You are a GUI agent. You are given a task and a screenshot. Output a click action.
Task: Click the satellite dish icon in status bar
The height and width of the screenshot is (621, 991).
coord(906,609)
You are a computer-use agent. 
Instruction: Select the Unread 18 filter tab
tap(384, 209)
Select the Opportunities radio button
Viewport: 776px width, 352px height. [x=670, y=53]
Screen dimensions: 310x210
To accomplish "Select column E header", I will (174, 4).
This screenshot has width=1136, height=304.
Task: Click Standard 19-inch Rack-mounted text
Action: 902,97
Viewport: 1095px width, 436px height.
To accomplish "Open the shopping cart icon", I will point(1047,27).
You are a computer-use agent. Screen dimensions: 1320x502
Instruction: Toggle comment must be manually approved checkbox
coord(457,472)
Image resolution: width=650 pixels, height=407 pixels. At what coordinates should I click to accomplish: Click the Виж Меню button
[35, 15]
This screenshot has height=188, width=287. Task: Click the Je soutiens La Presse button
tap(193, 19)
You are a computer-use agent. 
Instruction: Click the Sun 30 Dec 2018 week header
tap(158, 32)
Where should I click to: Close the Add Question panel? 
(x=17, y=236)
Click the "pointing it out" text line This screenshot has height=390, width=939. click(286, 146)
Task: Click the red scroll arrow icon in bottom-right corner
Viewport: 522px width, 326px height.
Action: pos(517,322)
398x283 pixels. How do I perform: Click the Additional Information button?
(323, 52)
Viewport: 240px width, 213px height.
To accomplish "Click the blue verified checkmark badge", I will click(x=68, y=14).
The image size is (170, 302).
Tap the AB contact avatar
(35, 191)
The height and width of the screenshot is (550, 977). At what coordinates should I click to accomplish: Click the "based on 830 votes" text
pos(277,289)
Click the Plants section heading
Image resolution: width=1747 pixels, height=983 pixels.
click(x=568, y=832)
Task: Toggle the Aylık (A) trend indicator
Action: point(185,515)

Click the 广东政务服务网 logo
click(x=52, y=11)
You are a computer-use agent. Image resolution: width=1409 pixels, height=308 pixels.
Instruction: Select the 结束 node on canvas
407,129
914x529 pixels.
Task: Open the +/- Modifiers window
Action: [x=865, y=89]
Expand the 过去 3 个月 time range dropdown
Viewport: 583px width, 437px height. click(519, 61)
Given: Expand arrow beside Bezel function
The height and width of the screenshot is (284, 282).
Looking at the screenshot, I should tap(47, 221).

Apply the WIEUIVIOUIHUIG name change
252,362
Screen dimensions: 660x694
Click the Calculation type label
..............................
The material above must be output in full. Keep every word as it is.

> _Result of this exercise_
You are a GUI agent. You are given a task and a screenshot. Output a click action.
Task: Click the satellite dish icon in status bar
The height and width of the screenshot is (621, 991).
coord(906,609)
You are a computer-use agent. 
Instruction: Select the Unread 18 filter tab
tap(384, 209)
Select the Opportunities radio button
Viewport: 776px width, 352px height. [x=670, y=53]
Screen dimensions: 310x210
To accomplish "Select column E header", I will (174, 4).
This screenshot has width=1136, height=304.
Task: Click Standard 19-inch Rack-mounted text
Action: 902,97
Viewport: 1095px width, 436px height.
To accomplish "Open the shopping cart icon", I will point(1047,27).
You are a computer-use agent. Screen dimensions: 1320x502
Instruction: Toggle comment must be manually approved checkbox
coord(457,472)
Image resolution: width=650 pixels, height=407 pixels. At what coordinates should I click to accomplish: Click the Виж Меню button
[35, 15]
This screenshot has height=188, width=287. Task: Click the Je soutiens La Presse button
tap(193, 19)
You are a computer-use agent. 
Instruction: Click the Sun 30 Dec 2018 week header
tap(158, 32)
Where should I click to: Close the Add Question panel? 
(x=17, y=236)
Click the "pointing it out" text line This screenshot has height=390, width=939. click(286, 146)
Task: Click the red scroll arrow icon in bottom-right corner
Viewport: 522px width, 326px height.
Action: pos(517,322)
398x283 pixels. How do I perform: Click the Additional Information button?
(323, 52)
Viewport: 240px width, 213px height.
To accomplish "Click the blue verified checkmark badge", I will click(x=68, y=14).
The image size is (170, 302).
Tap the AB contact avatar
(35, 191)
The height and width of the screenshot is (550, 977). At what coordinates should I click to accomplish: Click the "based on 830 votes" text
pos(277,289)
Click the Plants section heading
Image resolution: width=1747 pixels, height=983 pixels.
click(x=568, y=832)
Task: Toggle the Aylık (A) trend indicator
Action: point(185,515)

Click the 广东政务服务网 logo
click(x=52, y=11)
You are a computer-use agent. Image resolution: width=1409 pixels, height=308 pixels.
Instruction: Select the 结束 node on canvas
407,129
914x529 pixels.
Task: Open the +/- Modifiers window
Action: [x=865, y=89]
Expand the 过去 3 个月 time range dropdown
Viewport: 583px width, 437px height. click(519, 61)
Given: Expand arrow beside Bezel function
The height and width of the screenshot is (284, 282).
Looking at the screenshot, I should tap(47, 221).

Apply the WIEUIVIOUIHUIG name change
252,362
Screen dimensions: 660x694
Click the Calculation type label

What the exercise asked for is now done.